Data for review Block Start
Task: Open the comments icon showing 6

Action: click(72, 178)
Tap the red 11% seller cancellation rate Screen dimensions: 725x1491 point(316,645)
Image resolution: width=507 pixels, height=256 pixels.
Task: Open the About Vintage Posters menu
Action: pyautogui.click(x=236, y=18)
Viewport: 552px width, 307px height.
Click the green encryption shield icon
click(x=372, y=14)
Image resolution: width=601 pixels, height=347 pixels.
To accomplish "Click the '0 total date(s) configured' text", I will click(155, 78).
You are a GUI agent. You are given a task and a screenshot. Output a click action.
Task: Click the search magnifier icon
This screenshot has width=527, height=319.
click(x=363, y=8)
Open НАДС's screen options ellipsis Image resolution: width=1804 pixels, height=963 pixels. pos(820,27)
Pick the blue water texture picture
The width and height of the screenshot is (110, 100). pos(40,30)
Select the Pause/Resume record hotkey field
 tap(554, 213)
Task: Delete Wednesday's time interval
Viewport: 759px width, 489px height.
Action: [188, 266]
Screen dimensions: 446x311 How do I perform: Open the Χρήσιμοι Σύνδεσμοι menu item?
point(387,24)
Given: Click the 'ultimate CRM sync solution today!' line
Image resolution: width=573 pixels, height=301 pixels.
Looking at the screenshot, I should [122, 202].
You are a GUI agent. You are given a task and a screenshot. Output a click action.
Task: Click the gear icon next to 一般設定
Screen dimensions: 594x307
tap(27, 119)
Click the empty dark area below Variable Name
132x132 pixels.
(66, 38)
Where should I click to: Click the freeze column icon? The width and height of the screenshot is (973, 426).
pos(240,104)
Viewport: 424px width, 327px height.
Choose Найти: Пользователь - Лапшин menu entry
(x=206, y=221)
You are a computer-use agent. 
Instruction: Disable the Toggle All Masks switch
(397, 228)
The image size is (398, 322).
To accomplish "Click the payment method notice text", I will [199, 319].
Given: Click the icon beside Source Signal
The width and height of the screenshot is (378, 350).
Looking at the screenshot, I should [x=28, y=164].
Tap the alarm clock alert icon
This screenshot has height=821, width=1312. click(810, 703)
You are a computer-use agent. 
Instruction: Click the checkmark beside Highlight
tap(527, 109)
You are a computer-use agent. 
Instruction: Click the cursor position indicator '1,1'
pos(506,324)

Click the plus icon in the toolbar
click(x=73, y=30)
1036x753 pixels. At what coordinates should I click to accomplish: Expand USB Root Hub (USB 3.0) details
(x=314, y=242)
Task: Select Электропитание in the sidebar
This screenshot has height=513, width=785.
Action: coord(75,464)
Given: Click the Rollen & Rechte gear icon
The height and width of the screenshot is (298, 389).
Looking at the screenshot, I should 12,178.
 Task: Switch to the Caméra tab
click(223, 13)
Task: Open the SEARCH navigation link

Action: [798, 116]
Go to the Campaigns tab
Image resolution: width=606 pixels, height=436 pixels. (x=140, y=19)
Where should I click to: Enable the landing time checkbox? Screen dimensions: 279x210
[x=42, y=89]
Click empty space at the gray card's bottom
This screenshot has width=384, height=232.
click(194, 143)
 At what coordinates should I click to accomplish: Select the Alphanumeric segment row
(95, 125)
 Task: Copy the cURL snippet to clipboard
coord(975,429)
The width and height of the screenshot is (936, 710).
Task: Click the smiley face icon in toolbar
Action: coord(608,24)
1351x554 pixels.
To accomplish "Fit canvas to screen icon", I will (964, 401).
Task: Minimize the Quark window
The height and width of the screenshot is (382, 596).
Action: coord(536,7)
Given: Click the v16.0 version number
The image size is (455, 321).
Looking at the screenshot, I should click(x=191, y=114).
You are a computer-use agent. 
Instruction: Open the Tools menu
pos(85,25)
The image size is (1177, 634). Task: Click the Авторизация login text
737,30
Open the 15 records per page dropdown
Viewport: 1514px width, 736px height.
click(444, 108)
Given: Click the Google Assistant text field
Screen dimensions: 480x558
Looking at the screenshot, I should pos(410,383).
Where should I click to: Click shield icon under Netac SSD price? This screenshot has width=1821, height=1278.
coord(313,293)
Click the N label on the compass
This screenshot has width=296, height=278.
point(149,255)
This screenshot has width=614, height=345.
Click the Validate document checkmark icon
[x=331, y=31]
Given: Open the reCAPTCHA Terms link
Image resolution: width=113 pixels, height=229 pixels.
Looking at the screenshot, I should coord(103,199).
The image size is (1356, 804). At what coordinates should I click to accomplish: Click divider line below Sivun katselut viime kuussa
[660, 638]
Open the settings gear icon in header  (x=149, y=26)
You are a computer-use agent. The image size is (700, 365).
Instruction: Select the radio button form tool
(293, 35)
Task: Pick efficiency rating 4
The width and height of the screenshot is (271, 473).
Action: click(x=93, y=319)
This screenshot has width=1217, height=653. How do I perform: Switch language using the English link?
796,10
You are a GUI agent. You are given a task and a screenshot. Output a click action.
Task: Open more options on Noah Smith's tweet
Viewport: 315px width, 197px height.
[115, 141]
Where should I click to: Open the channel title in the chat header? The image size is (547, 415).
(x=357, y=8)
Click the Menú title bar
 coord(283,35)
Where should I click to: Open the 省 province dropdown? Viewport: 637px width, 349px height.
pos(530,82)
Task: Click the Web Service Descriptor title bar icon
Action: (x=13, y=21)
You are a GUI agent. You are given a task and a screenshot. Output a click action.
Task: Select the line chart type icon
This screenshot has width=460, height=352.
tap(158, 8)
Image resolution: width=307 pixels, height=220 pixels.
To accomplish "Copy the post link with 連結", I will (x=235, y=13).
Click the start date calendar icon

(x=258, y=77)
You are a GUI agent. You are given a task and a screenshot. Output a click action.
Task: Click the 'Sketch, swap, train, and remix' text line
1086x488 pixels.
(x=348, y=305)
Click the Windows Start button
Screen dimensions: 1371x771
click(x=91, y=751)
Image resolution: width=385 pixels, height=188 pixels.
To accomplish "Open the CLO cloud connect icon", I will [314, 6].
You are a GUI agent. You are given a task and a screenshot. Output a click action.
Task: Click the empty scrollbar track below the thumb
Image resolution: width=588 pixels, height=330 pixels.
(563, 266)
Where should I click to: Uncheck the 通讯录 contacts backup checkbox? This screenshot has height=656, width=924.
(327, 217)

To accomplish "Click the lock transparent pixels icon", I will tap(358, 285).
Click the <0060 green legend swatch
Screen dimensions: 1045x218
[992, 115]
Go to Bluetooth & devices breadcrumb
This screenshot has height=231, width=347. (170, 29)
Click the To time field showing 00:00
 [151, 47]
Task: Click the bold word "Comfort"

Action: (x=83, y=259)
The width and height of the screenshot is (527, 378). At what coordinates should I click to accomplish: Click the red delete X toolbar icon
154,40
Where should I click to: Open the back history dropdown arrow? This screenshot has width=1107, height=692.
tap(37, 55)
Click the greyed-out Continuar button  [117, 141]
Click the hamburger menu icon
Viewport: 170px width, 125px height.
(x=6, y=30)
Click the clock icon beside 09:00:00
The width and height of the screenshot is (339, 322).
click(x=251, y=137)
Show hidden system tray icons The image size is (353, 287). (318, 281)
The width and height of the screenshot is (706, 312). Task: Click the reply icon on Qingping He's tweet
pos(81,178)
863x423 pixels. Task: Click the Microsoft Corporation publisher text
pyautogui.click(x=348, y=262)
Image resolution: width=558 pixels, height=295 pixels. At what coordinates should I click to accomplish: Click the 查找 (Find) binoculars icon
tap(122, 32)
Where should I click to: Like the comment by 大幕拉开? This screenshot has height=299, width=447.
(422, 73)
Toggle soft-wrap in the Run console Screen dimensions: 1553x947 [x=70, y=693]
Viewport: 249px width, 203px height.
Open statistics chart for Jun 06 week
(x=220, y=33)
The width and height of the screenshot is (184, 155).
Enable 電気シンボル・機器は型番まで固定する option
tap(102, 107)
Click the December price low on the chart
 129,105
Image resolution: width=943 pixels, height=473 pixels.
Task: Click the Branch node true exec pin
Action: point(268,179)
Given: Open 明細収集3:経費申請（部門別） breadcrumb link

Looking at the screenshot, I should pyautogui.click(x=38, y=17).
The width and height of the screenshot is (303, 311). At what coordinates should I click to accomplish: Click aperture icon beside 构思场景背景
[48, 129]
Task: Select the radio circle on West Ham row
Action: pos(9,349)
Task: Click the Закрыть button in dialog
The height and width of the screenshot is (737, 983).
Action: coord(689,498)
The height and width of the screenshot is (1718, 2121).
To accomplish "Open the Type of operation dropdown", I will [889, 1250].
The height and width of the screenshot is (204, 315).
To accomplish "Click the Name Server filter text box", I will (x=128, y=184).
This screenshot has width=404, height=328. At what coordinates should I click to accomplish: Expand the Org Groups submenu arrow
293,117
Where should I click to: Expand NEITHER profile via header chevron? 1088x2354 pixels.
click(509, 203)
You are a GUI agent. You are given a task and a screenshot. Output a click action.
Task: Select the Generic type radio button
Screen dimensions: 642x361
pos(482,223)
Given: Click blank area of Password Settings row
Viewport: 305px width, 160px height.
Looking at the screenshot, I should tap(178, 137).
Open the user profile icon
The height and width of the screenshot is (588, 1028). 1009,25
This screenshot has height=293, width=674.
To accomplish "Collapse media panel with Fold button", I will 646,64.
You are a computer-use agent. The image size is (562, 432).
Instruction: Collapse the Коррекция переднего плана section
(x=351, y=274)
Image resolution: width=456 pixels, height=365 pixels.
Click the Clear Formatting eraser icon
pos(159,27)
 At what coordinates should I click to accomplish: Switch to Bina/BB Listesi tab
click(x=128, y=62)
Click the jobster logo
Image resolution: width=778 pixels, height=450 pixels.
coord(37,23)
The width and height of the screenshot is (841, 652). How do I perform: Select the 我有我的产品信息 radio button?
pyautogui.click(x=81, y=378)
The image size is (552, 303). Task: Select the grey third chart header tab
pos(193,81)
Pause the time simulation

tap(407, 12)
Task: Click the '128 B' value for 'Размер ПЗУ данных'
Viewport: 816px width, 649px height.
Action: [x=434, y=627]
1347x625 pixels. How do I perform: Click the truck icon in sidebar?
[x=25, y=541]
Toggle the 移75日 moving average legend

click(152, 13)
Data for review Block End
Work to be completed —
The word "options" appears in some lines of the data. Copy every one of those lines.

Exercise output —
Open НАДС's screen options ellipsis Image resolution: width=1804 pixels, height=963 pixels. pos(820,27)
Task: Open more options on Noah Smith's tweet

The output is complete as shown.